§ **Estratto fornito**:
——
Una breve panoramica semiseria di quegli aspetti che molti considerano «indispensabili» ad un vero «Unix H4x0r» ma che in realtà servono solo a far perdere tempo.

Mi capita spesso di rispondere, in IRC, via e-mail o di persona a chi mi chiede di risolvere problemi che sono facilmente risolvibili cambiando la propria linea di pensiero in una più moderna e meno «rinchiusa» dentro schemi classici, eppure queste persone non ne sono intenzionate.

Solitamente si tratta di utenti unices – Con «unices» voglio intendere tutti i dialetti Unix e Unix-like che sono disponibili attualmente, quindi Linux, *BSD, Darwin, Solaris… Unices è considerato il plurale di Unix per la maggior parte delle persone – che vogliono farsi vedere esperti agli occhi di utenti Windows.

Voglio tentare di smitizzare alcuni concetti che a volte sono radicati ad un punto tale da esser disposti a perdere più tempo per risolvere problemi futili che per fare qualcosa di buono davvero.

X non morde

Come già si vede dal sottotitolo che ho dato a questo articolo, il primo mito che voglio far cedere è quello che «il vero utente unices» non usa ambienti grafici.

Per quanto sia indiscutibilmente vero che X sia ormai un ambiente grafico assolutamente superato, in cui ogni supporto per concetti recenti come la ruota del mouse, la trasparenza delle finestre, le ombreggiature… viene reso tramite un’estensione aggiuntiva che appesantisce il sistema, non bisogna per forza starne alla larga. Specialmente, non è necessario starne alla larga a favore della console testuale.

A volte mi capita di parlare con persone che dicono che usare l’interfaccia grafica è da utonti. In realtà un’interfaccia grafica ben strutturata e bene organizzata è molto più comoda e più efficiente di una console testuale usata nel modo sbagliato. Per quanto ci siano logicamente delle cose che sono più semplici da fare in una console testuale, nessuna regola impone di utilizzare la console testuale per cose come ascoltare musica, guardare film, leggere la posta e navigare (quando se ne ha la possibilità, logicamente).

Cose come aalib – Libreria per il rendering grafico in ASCII art – e libcaca – Libreria per il rendering grafico a colori in ASCII art – sono esperimenti interessanti, ma la loro effettiva utilità è veramente bassa. Non credo ci sia veramente qualcuno che è interessato a guardarsi un film in ASCII art, tolta di mezzo la curiosità (in effetti ho provato una volta aatv, sotto debian dove veniva installato per forza di cose e avevo bruciato X, ma non è possibile riuscire a distinguere il video più che con una tv con un effetto neve molto pronunciato, quindi è pressoché inutile).

Le icone non fan venire le verruche

Al tempo stesso molta gente è convinta che se proprio si deve utilizzare un’interfaccia grafica, le icone sono il male assoluto, principalmente per il solo e unico motivo che Microsoft Windows è un sistema operativo ad icone.
——
§ **Blocco dati**:
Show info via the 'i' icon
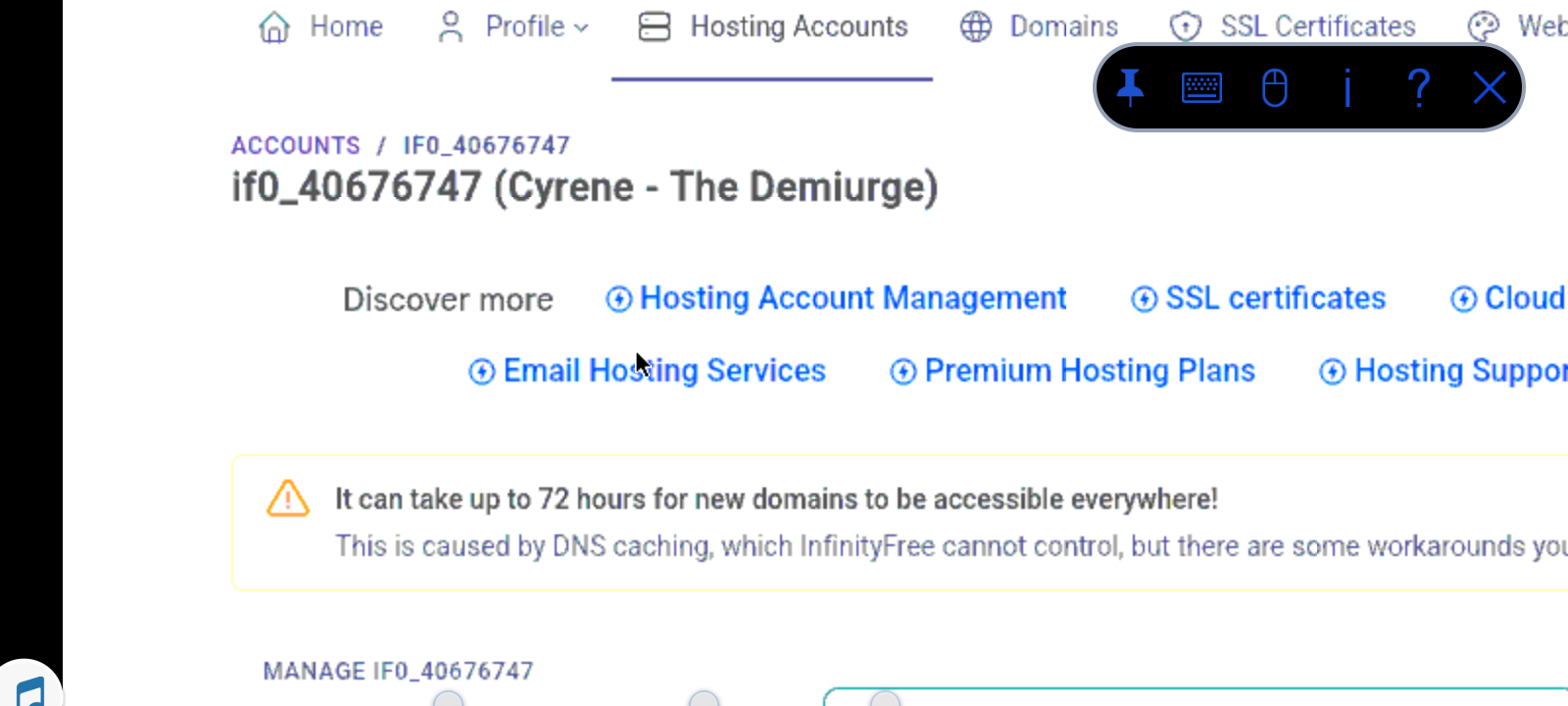This screenshot has height=706, width=1568. coord(1348,88)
——
§ **Breve esercizio**: Nell'estratto fornito, quali sistemi compaiono come esempi dei dialetti Unix e Unix-like disponibili attualmente? Elencali tutti.

§ **Risposta scritta**: Linux, *BSD, Darwin, Solaris